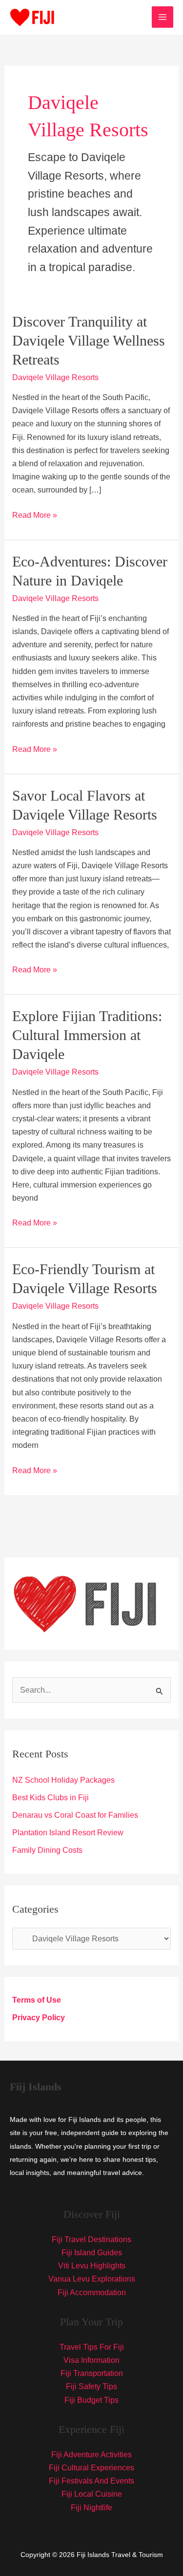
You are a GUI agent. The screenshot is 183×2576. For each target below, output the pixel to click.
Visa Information (91, 2360)
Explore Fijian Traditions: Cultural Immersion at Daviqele (87, 1035)
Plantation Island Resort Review (67, 1832)
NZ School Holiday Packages (63, 1780)
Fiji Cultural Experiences (91, 2468)
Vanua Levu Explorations (91, 2279)
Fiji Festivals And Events (91, 2481)
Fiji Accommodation (92, 2292)
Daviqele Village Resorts (55, 377)
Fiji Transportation (92, 2373)
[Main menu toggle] (162, 17)
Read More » (34, 516)
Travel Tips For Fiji (92, 2347)
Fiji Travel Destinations (91, 2239)
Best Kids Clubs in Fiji (50, 1797)
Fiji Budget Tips (91, 2400)
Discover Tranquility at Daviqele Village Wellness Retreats (88, 340)
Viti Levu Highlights (91, 2266)
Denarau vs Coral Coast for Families (75, 1815)
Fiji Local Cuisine (91, 2494)
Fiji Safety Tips (91, 2386)
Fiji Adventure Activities (91, 2454)
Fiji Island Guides (91, 2252)
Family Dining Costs (47, 1850)
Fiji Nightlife (91, 2507)
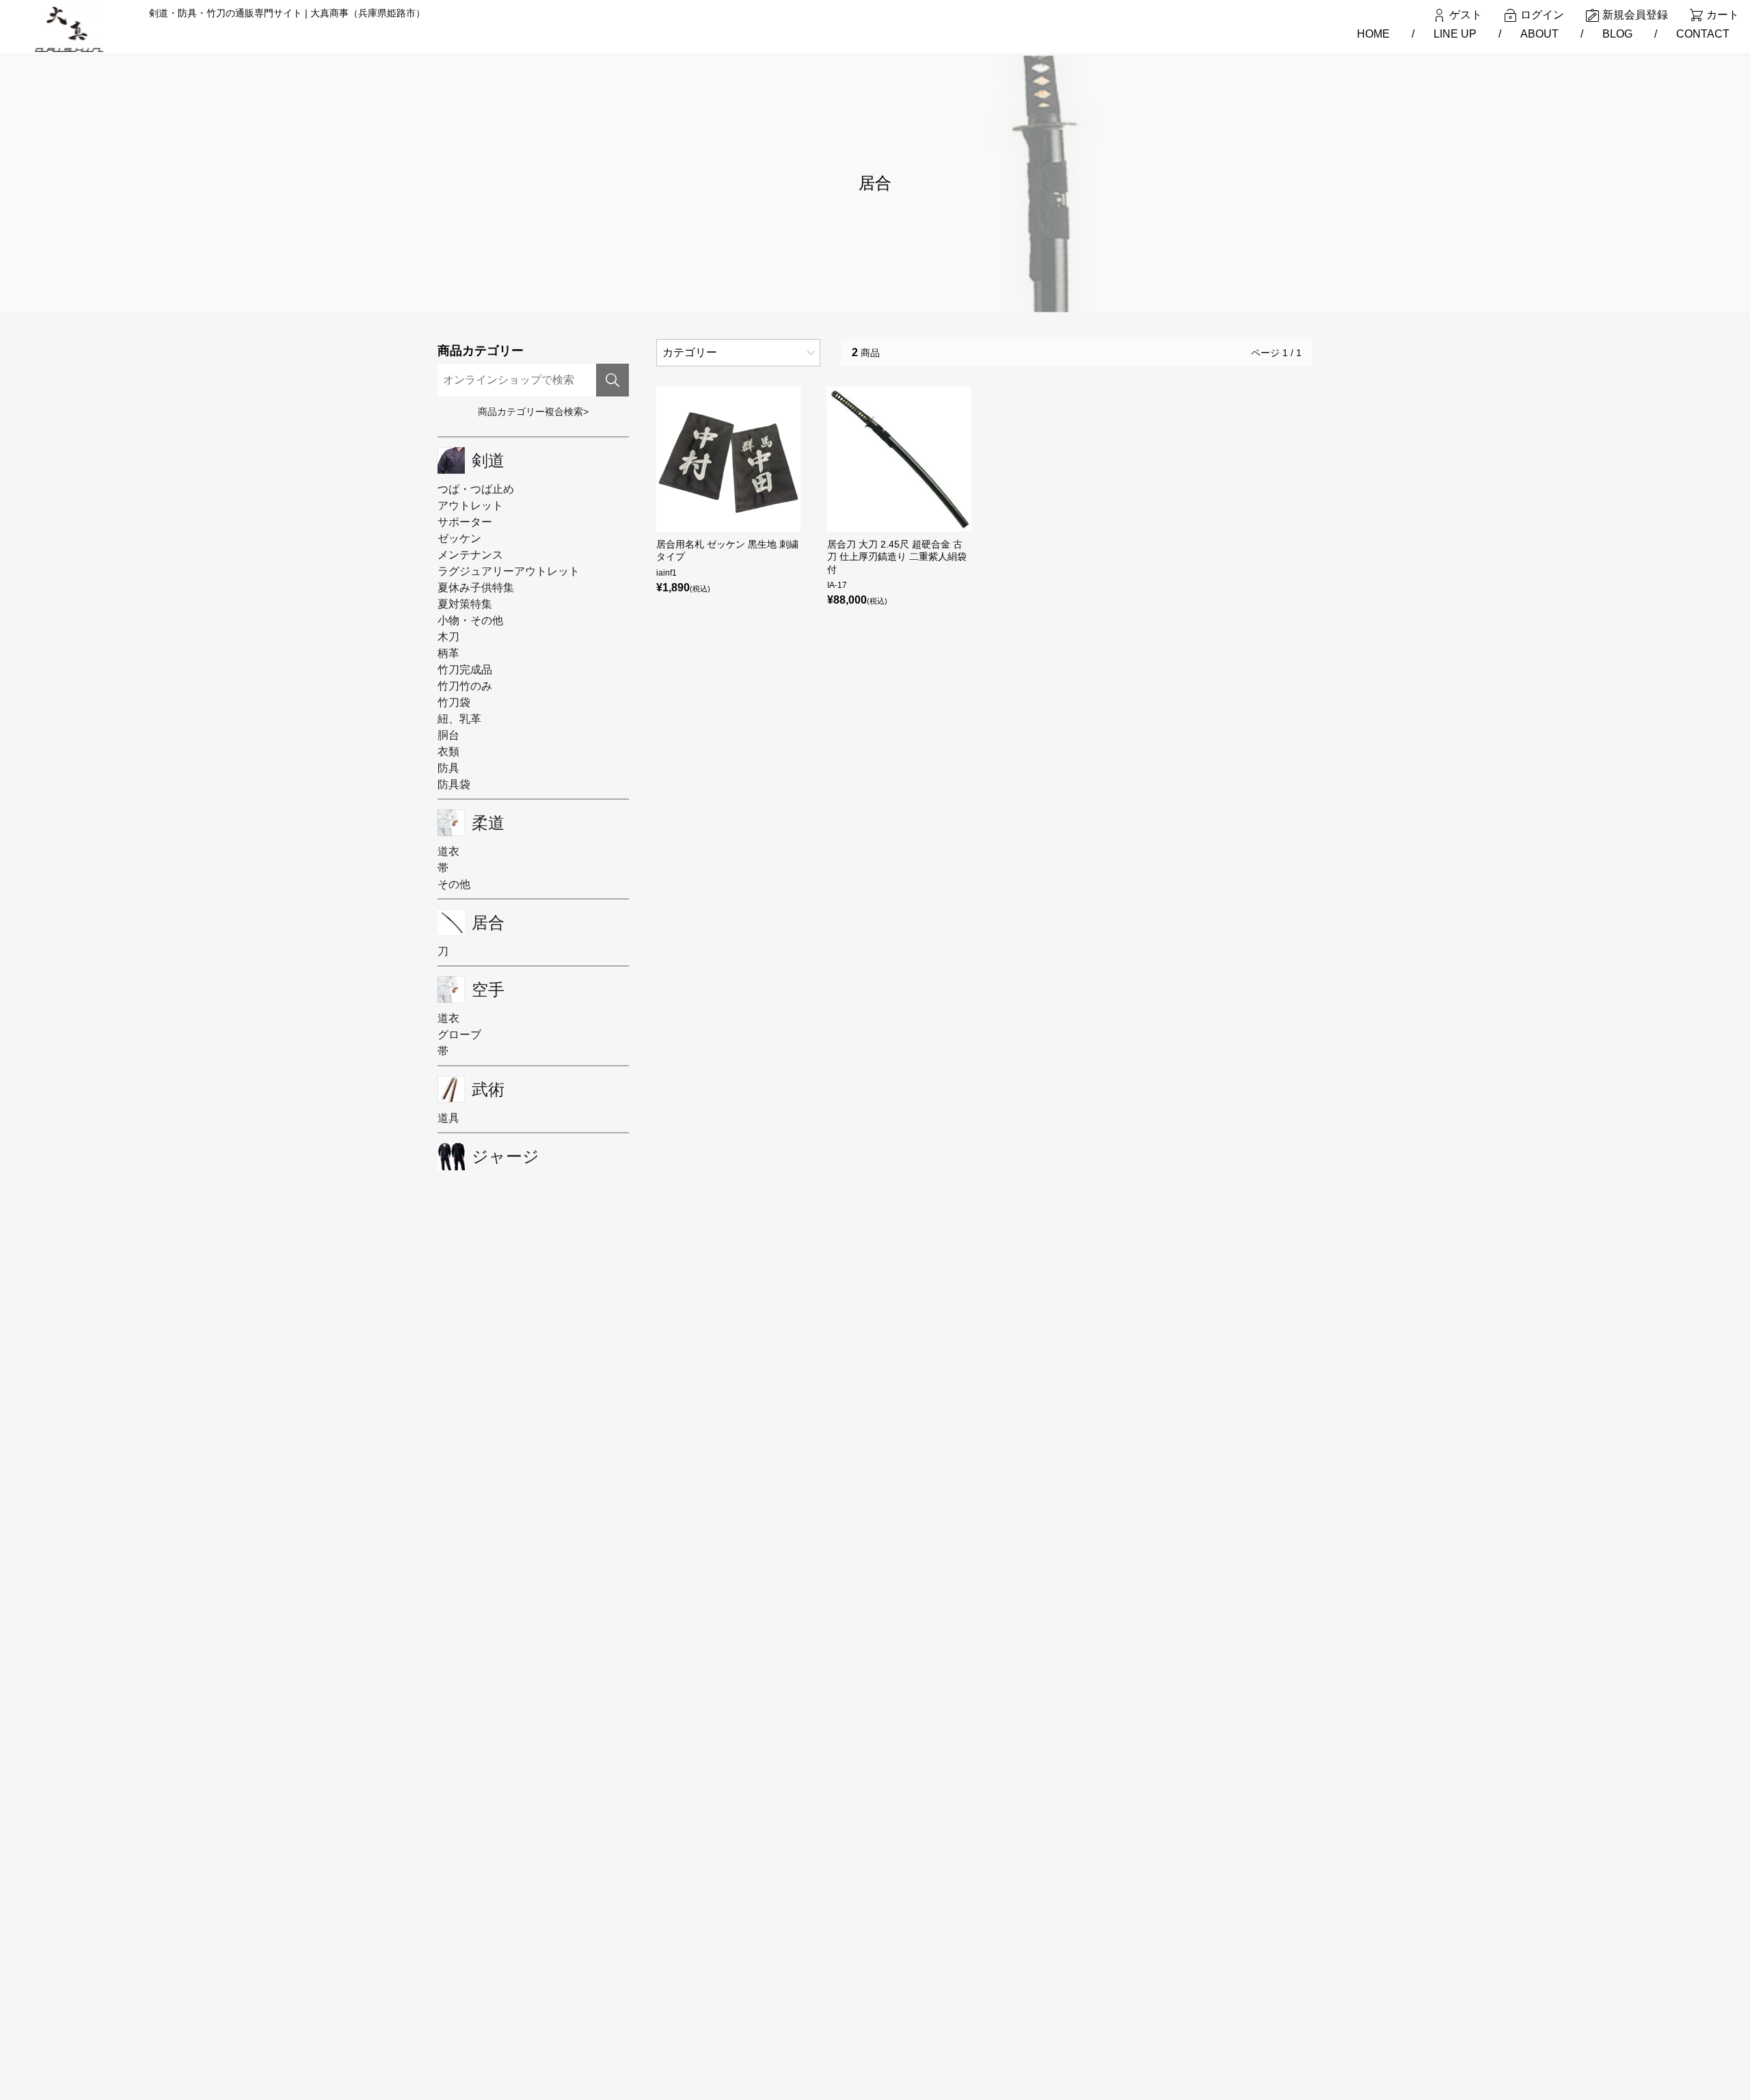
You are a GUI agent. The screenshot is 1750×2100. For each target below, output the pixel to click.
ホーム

┄┄┄┄┄┄┄┄┄┄┄┄┄┄┄┄┄┄┄┄

### TASK GOAL
Please write out the lines above exactly, from the one that contains "Fiji Nightlife (91, 2507)" through the final line, and include none of the pictures.

### RESULT
Fiji Nightlife (91, 2507)
You are a GUI agent. The screenshot is 1750×2100. For each target below, output the pixel to click.
ホーム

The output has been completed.